In the records that follow, count each line where the string "agent" occurs. Provide the total and no other text.

------------------------------------------------

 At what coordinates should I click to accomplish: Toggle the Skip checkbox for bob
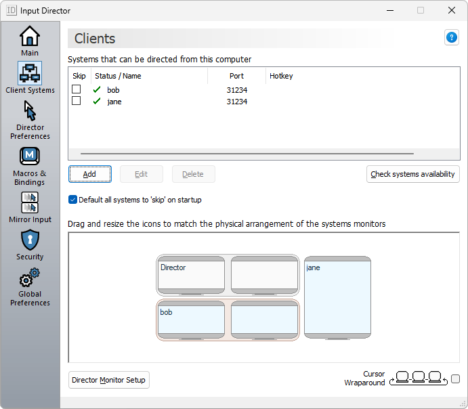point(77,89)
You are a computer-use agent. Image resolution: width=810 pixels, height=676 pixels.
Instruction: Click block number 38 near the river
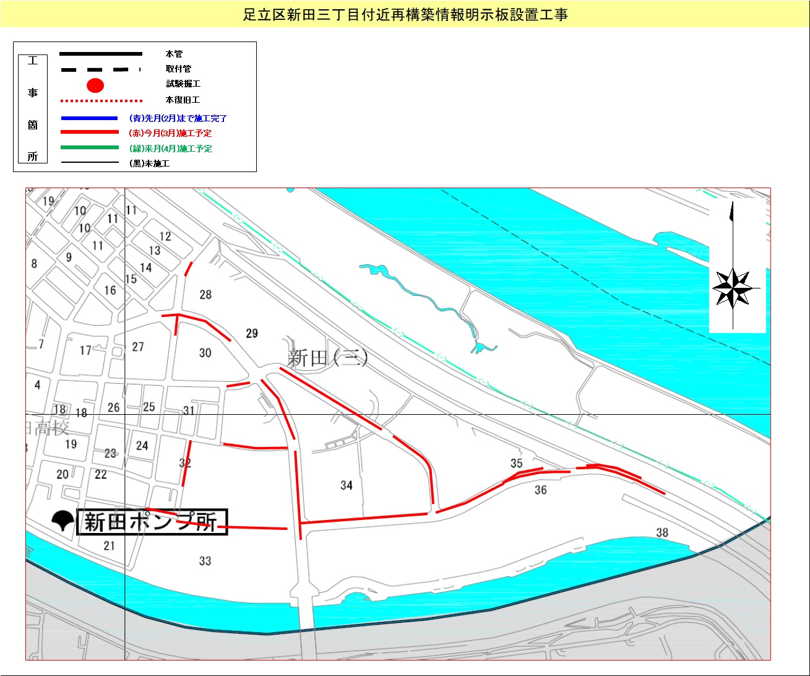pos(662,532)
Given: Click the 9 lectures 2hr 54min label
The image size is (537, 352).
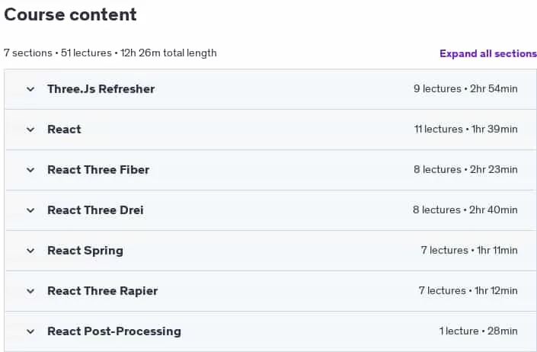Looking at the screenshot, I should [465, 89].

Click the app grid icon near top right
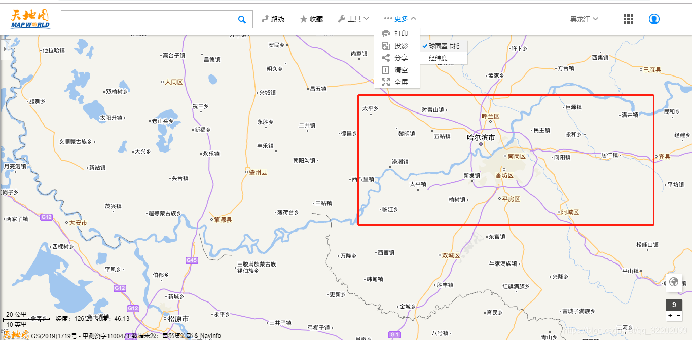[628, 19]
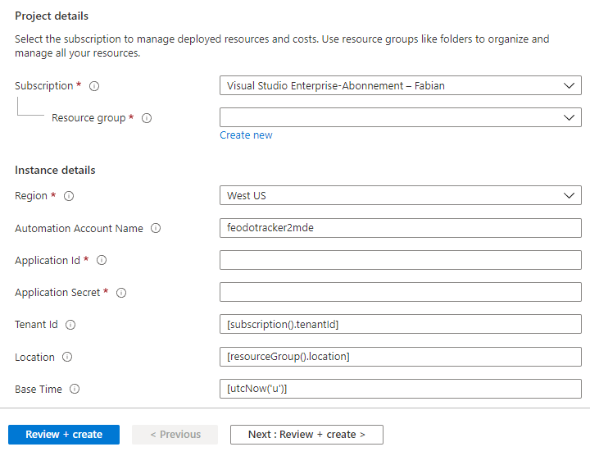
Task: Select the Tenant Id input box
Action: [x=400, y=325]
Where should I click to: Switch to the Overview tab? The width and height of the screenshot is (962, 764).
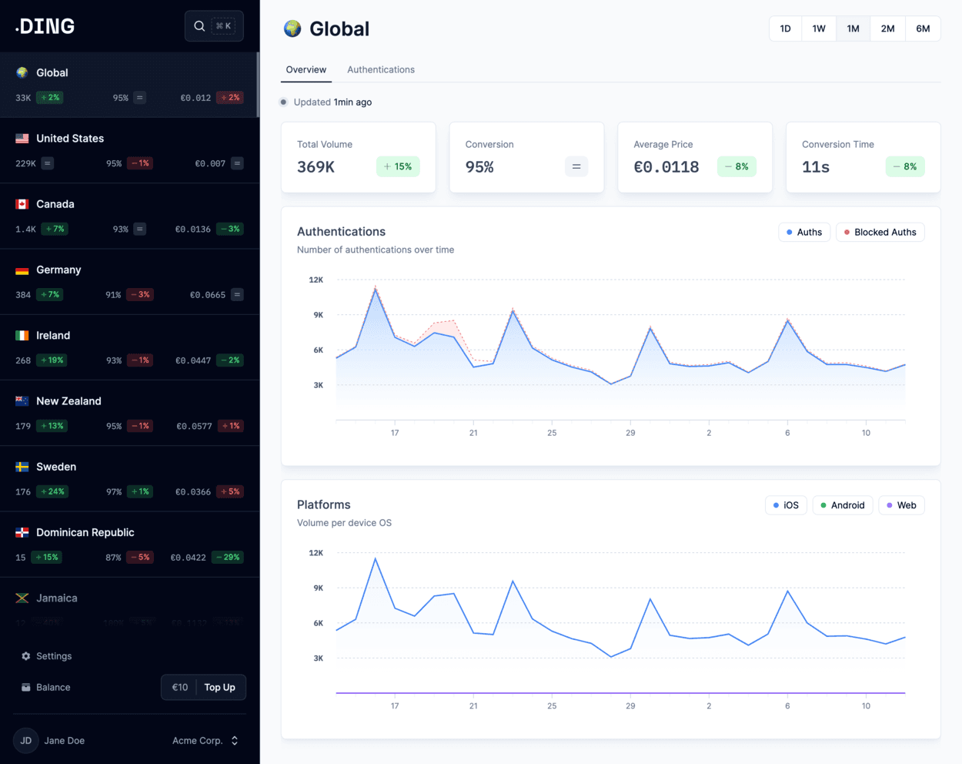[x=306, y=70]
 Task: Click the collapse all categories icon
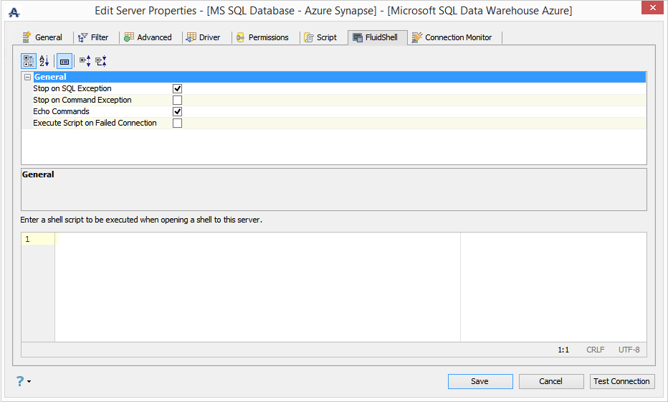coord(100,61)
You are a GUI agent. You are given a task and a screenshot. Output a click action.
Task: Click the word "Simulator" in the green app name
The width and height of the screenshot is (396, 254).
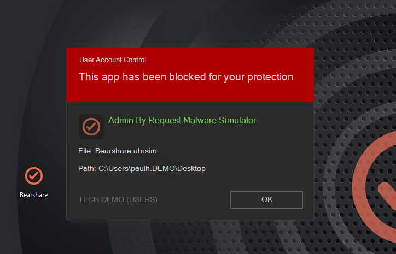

------------------------------------------------

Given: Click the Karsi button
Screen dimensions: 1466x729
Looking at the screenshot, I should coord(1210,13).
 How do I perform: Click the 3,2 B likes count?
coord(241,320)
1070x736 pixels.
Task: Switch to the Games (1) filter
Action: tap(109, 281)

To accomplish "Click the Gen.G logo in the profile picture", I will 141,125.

------------------------------------------------

Reply to the task
2